= Langweiler (archaeological site) =

Site in the Merzbach Valley of Western Germany

Langweiler (/de/) is an archaeological site situated in the Merzbach Valley on the Aldenhovener Plateau of western Germany. Systematic excavations have revealed evidence of 160 houses from eight distinct settlement sites, plus three enclosures and a cemetery, belonging to the period 5300-4900 BC. The site is a key region for understanding the nature of the earliest farming societies in west-central Europe (Bandkeramik era).

Extensive surveys done from 1973 to 1981 contributed to recovery of the largest settlements in the valley before destruction of the area for mining.

==Settlement types==
There are different types of settlements at Langweiler. The sites can be divided into three groupings on the basis of size: single farmsteads, clusters of 2-3 farmsteads and II farmsteads. Each settlement had access to a portion of the valley floor, perhaps seasonal pasture for cattle and to the drier gravel terraces for farming.

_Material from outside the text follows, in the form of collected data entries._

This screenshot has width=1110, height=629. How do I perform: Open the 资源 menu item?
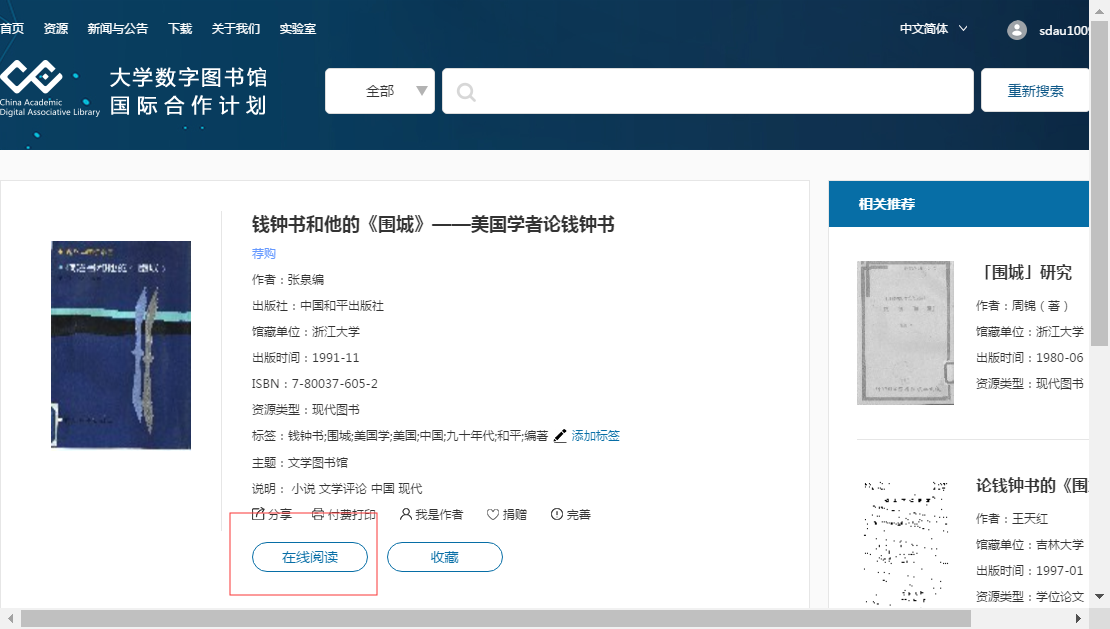56,28
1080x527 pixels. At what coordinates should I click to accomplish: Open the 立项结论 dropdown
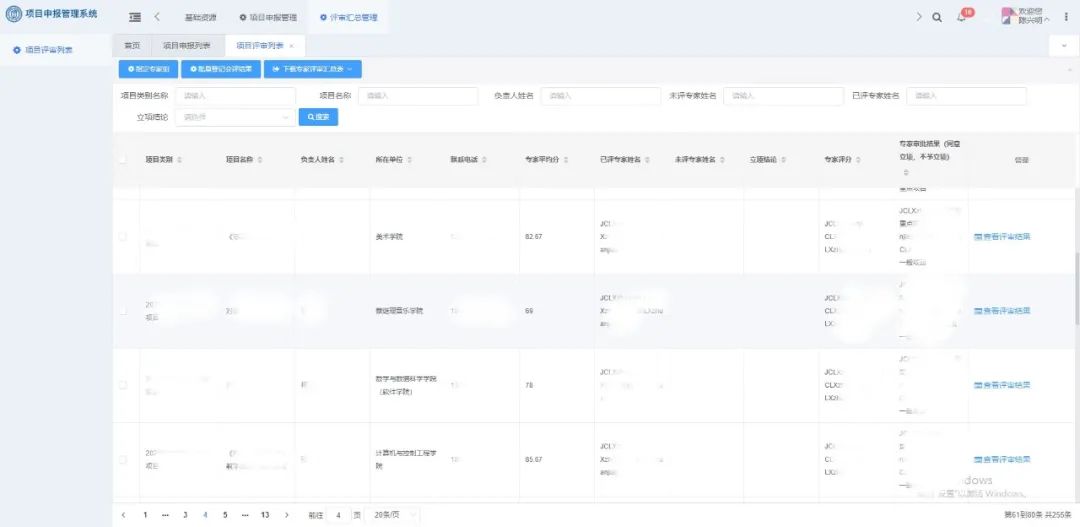tap(235, 117)
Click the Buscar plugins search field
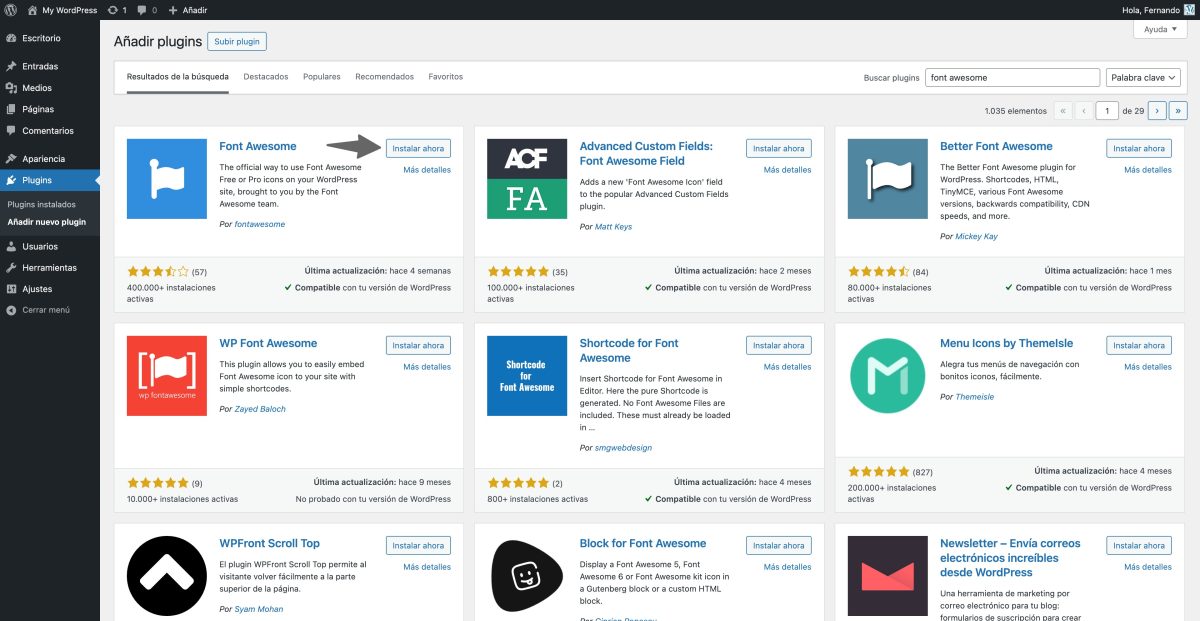 click(1012, 76)
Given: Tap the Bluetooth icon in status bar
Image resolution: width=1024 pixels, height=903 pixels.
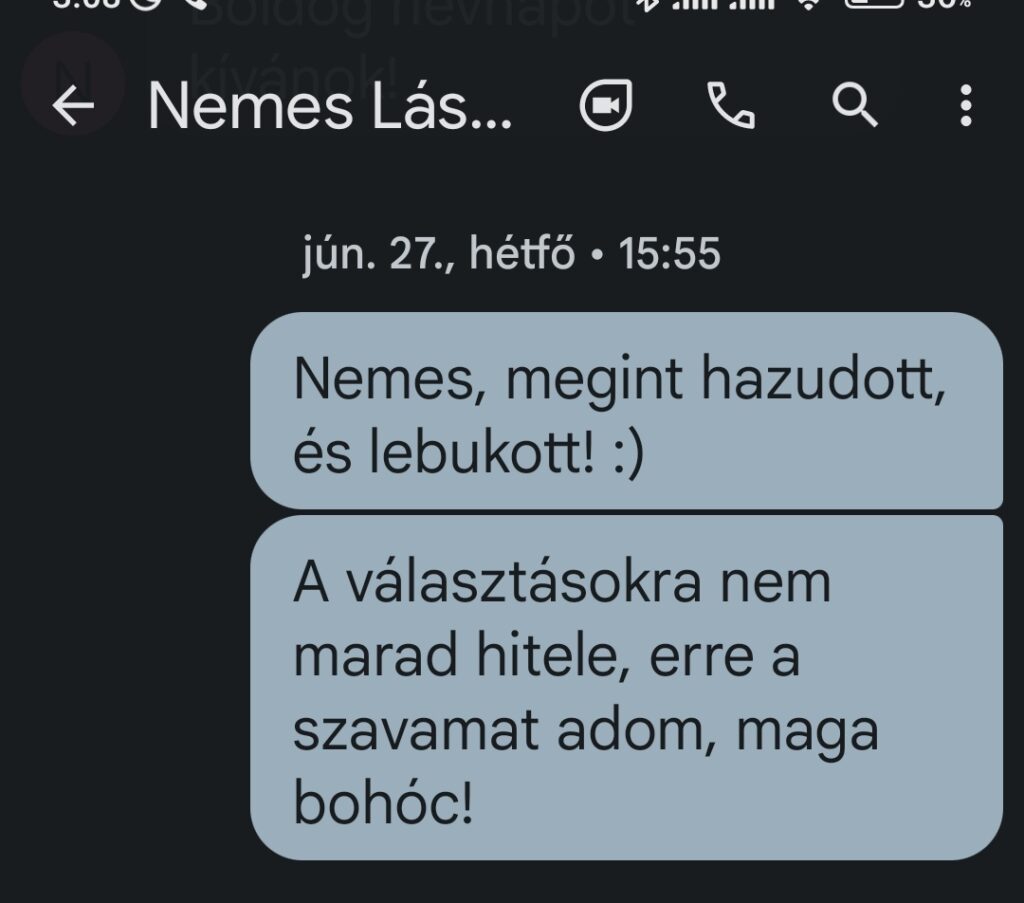Looking at the screenshot, I should (x=648, y=5).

The settlement at Langweiler 8 lasted over 300 years, with permanent occupation of about 15 houses.

==House types==
The houses of Langweiler settlements fall into three types - long, medium and small – and these are present in the proportions 83:12:5. Medium and smaller houses are found only in the middle and later phases of the Langweiler settlement cycle. Most houses are oriented northwest/southeast, perhaps in response to the prevailing wind direction in central and western Europe, but also indicating adherence to a long-established cultural norm.

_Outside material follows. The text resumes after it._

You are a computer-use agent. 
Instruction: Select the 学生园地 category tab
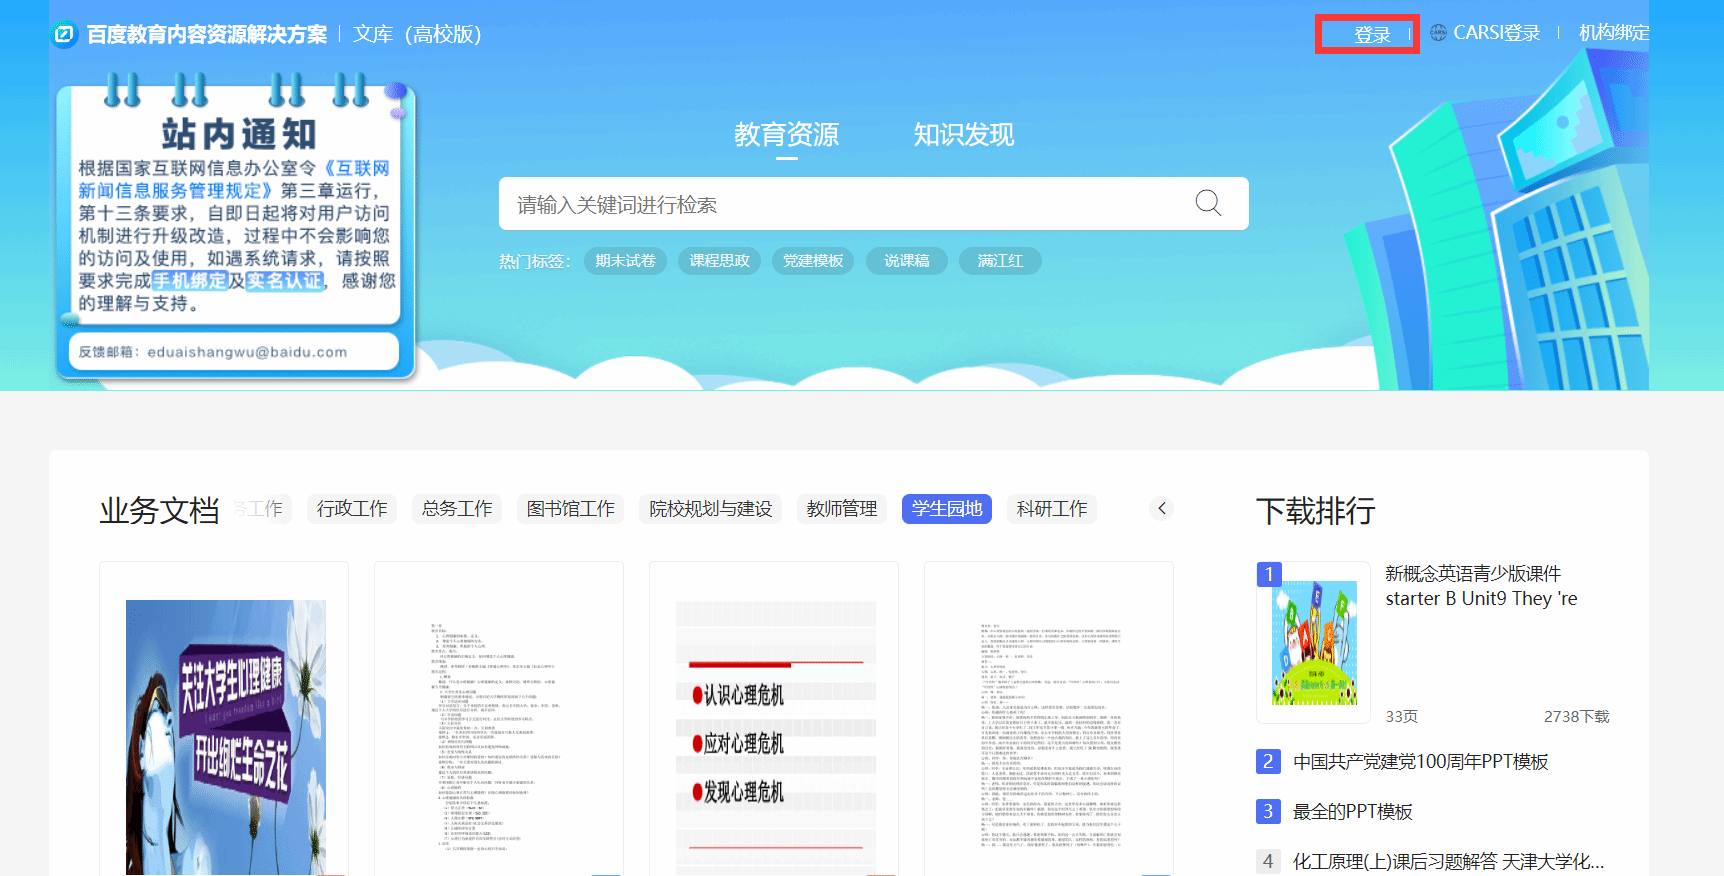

The building parcels at Langweiler 9 show up to four outlines, indicating multiple rebuilding at the same location.

==Farming economy==
The agricultural basis for these Bandkeramik settlements is reconstructed as small-scale cereal cultivation in fixed plots adjacent to the settlements. This replaces an earlier model that proposed shifting slash-and-burn agriculture as the typical Bandkeramik farming mode. Land may have been cleared for agriculture by burning off the vegetation, but the abundance of weed seeds suggests that fields were in use for periods long enough for persistent weed communities to become established.

==Ritual activities==
During the latest stage of the Merzbach Bandkeramik period, special enclosures were constructed which may have been the setting for social or ritual activities by whole communities. These were built in areas clear of houses, or on the edges of settlements, as if for special gatherings. The enclosure at Langweiler 9 is thought to have continued use (for occasional feasts) after the adjacent settlement has been abandoned. Shortly afterwards, the Bandkeramik occupation of the Merzbach Valley came to an end.